Le organizzazioni sindacali contribuiranno al monitoraggio delle dinamiche occupazionali e del mercato, alla formazione e alla raccolta delle segnalazioni sulle difficoltà di accesso al credito.

Il Protocollo prevede inoltre programmi di formazione e riqualificazione professionale per i lavoratori del settore bancario e finanziario, anche utilizzando fondi europei e nazionali.Particolare attenzione sarà dedicata ai Comuni umbri maggiormente esposti al rischio di desertificazione bancaria, per i quali dovranno essere individuate risposte specifiche.
Il Protocollo rappresenta un segnale politico significativo perché riconosce un punto spesso sottovalutato: la chiusura di una banca in un piccolo Comune non equivale semplicemente alla chiusura di un’attività commerciale.
Uno sportello bancario è ancora un servizio di prossimità, soprattutto per anziani, piccoli imprenditori e cittadini con minore dimestichezza con gli strumenti digitali.
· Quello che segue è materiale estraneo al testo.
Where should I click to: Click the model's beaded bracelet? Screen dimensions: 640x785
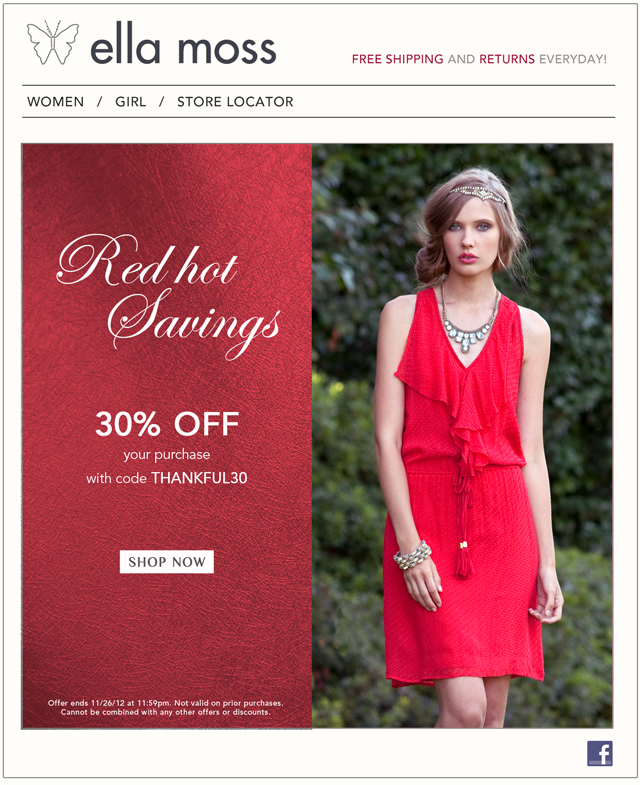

E nelle aree interne la distanza tra un servizio e l’altro può trasformarsi rapidamente in una nuova forma di disuguaglianza.
La digitalizzazione dei servizi bancari è ormai irreversibile e offre indubbi vantaggi, ma non può diventare l’unica risposta. Non tutti i cittadini hanno le stesse competenze digitali e non tutte le operazioni possono essere affrontate allo stesso modo attraverso uno smartphone.
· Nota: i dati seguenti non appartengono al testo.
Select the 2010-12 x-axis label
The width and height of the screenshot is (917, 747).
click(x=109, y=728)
C’è poi una questione economica. Se 3.400 imprese umbre operano in Comuni senza una filiale bancaria, il problema non riguarda soltanto dove effettuare un’operazione allo sportello, ma anche il progressivo indebolimento del rapporto diretto tra banca, impresa e territorio. Il Protocollo, dunque, parte da una diagnosi corretta. Ma la firma non può essere considerata un punto d’arrivo. La vera verifica arriverà con il Tavolo del Credito Regionale e con l’Osservatorio: dovranno produrre dati accessibili, individuare i territori più fragili e soprattutto trasformare il confronto istituzionale in risultati misurabili.Perché il dato più difficile da ignorare resta quello di partenza: un Comune umbro su tre è già senza banca. E se davvero oltre la metà dei Comuni rischia di rimanere senza filiali nei prossimi anni, il tempo per intervenire non è infinito.
Difendere un servizio bancario nelle aree interne non significa necessariamente difendere a ogni costo il vecchio modello dello sportello tradizionale. Significa trovare formule nuove – presenza fisica, servizi condivisi, consulenza programmata e strumenti digitali assistiti – capaci di evitare che innovazione e razionalizzazione si traducano semplicemente nell’abbandono dei territori meno popolati.
La sfida sarà proprio questa: fare in modo che il nuovo Tavolo non diventi soltanto un luogo di confronto, ma lo strumento con cui misurare, Comune per Comune, se la desertificazione bancaria in Umbria sta davvero rallentando.